赶紧联系自来水厂。一会儿,自来水厂的厂长亲自带人来了。他们看了一下自来水管,说是水表坏了,要换,但材料费归学校付,并说学校还欠了18个月的水费,要付清。
一番讨价还价后,终于解决了水的问题,长长舒了口气。可当我拨打学校电话时,听筒里传来“您的电话已欠费,请续交话费”。还有电费、书本费都欠了,而学校账户上却分文也无。得先保证学校的正常运转啊。钱,钱,钱,当务之急是想办法筹钱!

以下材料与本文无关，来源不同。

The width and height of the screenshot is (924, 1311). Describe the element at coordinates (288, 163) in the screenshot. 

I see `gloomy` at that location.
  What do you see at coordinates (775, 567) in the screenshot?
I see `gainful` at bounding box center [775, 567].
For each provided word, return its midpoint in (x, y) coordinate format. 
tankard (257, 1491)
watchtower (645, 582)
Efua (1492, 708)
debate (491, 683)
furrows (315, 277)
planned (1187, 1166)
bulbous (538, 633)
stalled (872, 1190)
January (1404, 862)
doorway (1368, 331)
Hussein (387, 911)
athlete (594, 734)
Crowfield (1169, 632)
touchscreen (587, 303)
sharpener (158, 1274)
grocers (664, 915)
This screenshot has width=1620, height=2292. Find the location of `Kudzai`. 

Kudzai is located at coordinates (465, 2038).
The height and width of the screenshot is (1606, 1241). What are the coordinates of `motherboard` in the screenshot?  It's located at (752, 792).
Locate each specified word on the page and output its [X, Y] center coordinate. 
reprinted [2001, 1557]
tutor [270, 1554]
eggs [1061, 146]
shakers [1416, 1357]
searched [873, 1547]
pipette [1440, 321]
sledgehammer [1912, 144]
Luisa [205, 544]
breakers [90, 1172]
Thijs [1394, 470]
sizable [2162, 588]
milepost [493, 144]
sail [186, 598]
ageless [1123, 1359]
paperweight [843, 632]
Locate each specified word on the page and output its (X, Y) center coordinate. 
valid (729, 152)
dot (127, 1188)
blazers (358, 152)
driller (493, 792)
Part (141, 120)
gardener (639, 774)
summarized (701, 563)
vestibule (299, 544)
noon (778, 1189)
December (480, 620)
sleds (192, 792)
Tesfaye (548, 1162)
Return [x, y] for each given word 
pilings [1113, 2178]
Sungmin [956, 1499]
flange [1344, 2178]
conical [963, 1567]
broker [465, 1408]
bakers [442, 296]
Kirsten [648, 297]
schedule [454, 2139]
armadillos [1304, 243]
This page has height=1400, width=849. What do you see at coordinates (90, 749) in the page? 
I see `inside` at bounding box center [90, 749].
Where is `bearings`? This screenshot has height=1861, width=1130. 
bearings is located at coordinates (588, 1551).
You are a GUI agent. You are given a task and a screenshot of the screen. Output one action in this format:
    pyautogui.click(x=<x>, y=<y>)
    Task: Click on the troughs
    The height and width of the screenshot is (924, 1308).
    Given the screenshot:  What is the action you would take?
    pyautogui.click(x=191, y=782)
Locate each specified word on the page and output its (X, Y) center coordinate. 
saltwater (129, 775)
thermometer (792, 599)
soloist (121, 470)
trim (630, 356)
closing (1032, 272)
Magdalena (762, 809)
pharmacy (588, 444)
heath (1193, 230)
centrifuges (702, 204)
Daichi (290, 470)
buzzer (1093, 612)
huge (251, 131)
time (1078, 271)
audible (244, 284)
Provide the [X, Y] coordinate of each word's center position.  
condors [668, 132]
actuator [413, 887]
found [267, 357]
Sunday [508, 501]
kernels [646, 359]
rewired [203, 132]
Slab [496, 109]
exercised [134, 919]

一周后,当我筹到了第一笔钱,学校步入正轨时,就决计对付校园的荒草了。一同来支教的小卉和小余总说,学校像《聊斋》中的别苑,一到黄昏,学生放学了,阴森森的,让人害怕。
是呀,操场上野草长得一尺来高,西院更是杂草丛生,野枝蔓延,再配上那两幢摇摇欲倒的老房子,真像“聊斋”。
在这样的环境里待着,心里怎会没有失落感?难怪老师们总打不起精神,办公室里沉闷得让人感到压抑。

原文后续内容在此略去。